Are you looking for ways to fight off potential assailants?
Sadly, many people only purchase self-defense tools after becoming victims of crime. According to a Gallup poll, only 12% of Americans who are non-victims carry pepper spray. That number jumps to 20% when considering those who have experienced crime.
That same poll shows 21% of women between 18 and 34 carry pepper spray as a non-lethal self-defense option, yet a study by the Bureau of Justice Statistics reveals 34% of female undergrads have experienced sexual assault in their lifetime.
That number is shocking and provides good cause to study self-defense tactics further. But not everybody has the time or patience to learn martial arts. A spray, on the other hand, is a quick and easy-to-learn option that takes just a bit of practice.
Ready to know more? Here’s how to effectively use pepper spray in a threat or dangerous situation.
Each canister is different. It’s a good idea to know the feel of the one you buy so when you grab it you’re aware of how to adjust and hold it in your hand. Practice by taking it out of the compartment you’re keeping it in or rolling it around in your hand and getting the right grip.
Pepper spray canisters also have a safety lock to prevent accidental discharge. Find out where the safety lock is and practice releasing it. Do this over and over again until you’re able to release it quickly without thinking. Quick and accurate handling of the product is key during dangerous situations.
Other things to consider are the range of your spray and how many shots are available in each canister. Most sprays are effective between 6-8 feet, but some can reach as far as 20 feet. Being aware of how many shots you have can be important if you’re faced with multiple attackers.

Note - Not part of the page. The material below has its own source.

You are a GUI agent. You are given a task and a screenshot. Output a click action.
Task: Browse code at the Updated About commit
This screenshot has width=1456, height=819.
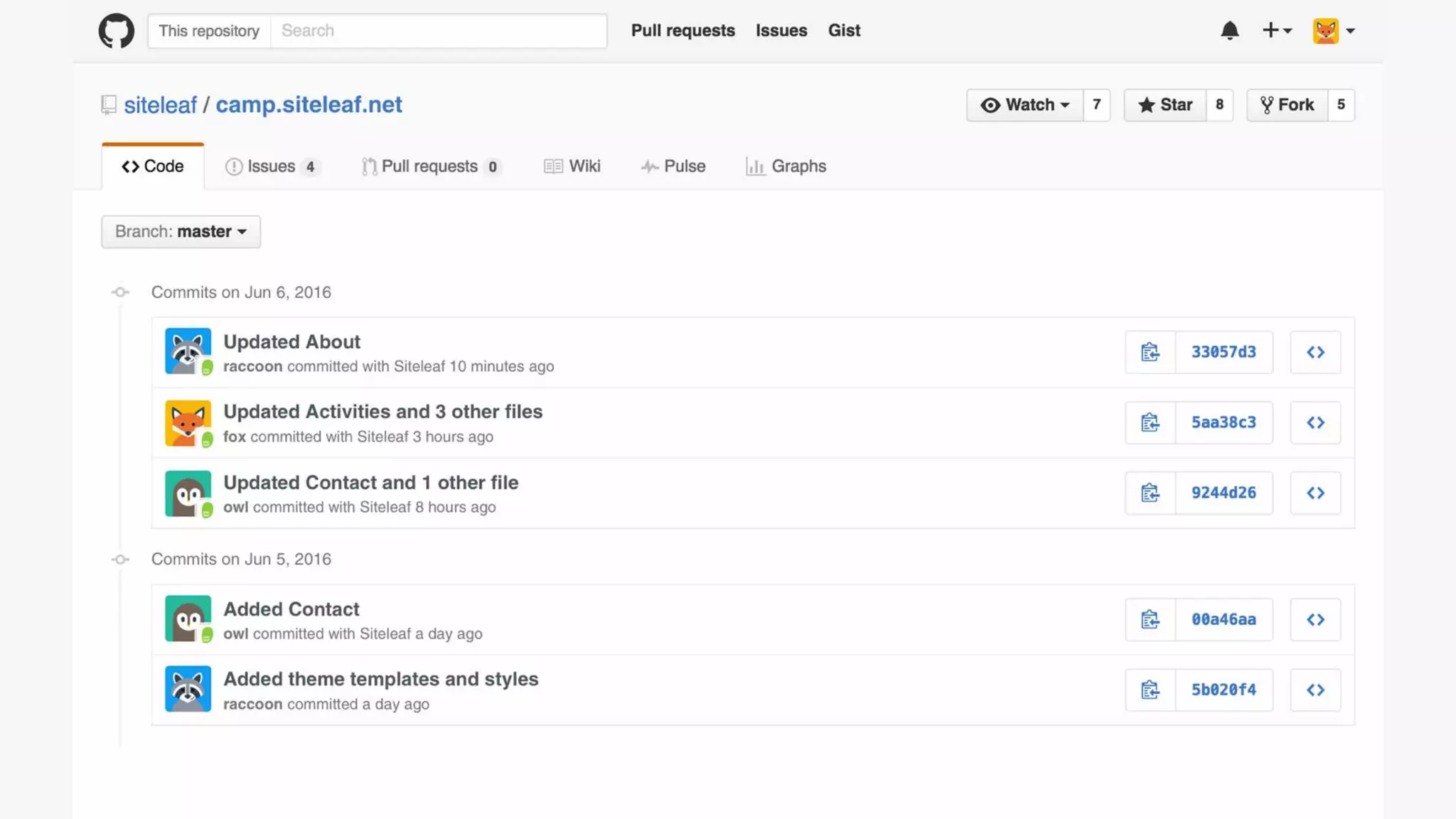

Make sure your pepper spray canister is easily accessible from wherever you keep it, but also that it's in a secure spot where it won’t fall out by accident.
A key chain or a belt loop is a good option. The bottom of a purse or satchel is not.
If you're walking through a potentially dangerous area, having the spray readily available is key. You don't want to be rifling through a bag during a dangerous situation.
It might also be a good idea to try storing your spray in different locations and practicing your draw. Do this until you find a spot that feels comfortable and ensures a quick and smooth transition.
Many products come with a carrying case that you may want to use instead. If it has a snap release or other two-step process to employ, you should learn to do so quickly. It may also be a good idea to release the snap early if you feel you're in a vulnerable situation.
OC (Oleoresin Capsicum) spray is designed to cause facial irritation, so accuracy is important to ensure you’re hitting an assailant’s face and eyes. The objective is to temporarily blind your attacker so you can get away.
While under duress, it's possible to fumble with a canister and accidentally aim it toward your own face. One way to possibly overcome this is to practice your draw with your eyes closed. Remember to keep the safety on for your protection.
Another tip is to use your thumb to discharge the spray. It allows you to keep a firm grip on the canister while maintaining accuracy.
Displaying a defensive posture can also help in a dangerous situation. An attacker may be striking or grabbing at you while you draw your spray. Taking a step back will create distance and reduce your profile, making it harder for you to be hit. It also allows you to bend your knees for a stronger stance.
Keep both hands up to better protect your face and body. Don’t fully extend your arms in case things get more up close.
Remember to move after you've sprayed an attacker. If they're blind and remain on the attack, it's likely they'll swipe in the direction of your last position. You'll also want to avoid any mist clouds your spray produced.
There are three possible spray patterns your spray may use, and each one requires a different technique.
One pattern is the stream, in which liquid or gel shoots out of the canister like a squirt gun. For best use, spray ear-to-ear across the eyes in a horizontal motion. Streams typically have a long-range and make it easier to target a single person, but require more accuracy.
Another choice is your run-of-the-mill mist spray. It’s perhaps the most effective of the bunch and the most likely to affect an assailant when in range. Spray up and down an attacker’s face for optimal effect.
The last option is foam spray, which fires like a can of shaving cream. It’s best used in a circular motion while aiming toward somebody’s face.
Pepper spray is just a tool in your self-defense kit. Don’t forget there are other things you can do in conjunction with using a spray to fight off an assailant.
Yell throughout the attack! This might be the most effective thing you can do as it may deter the assailant while attracting witnesses and Good Samaritans. You may want to practice yelling, too, in order to overcome the surprise of an attack that may render you speechless.
Do not announce to your attacker that you have a spray. There’s no need to offer this information until his eyes are swelled shut. You’re not required to warn a person before spraying.
Have a backup plan. Pepper spray sometimes takes time to work, so don’t be afraid to get physical with an attacker. Use the canister as a weapon if you must.
Once the spray takes effect, run away as fast as possible.
If at all possible, of course, try not to spray upwind and into your own face.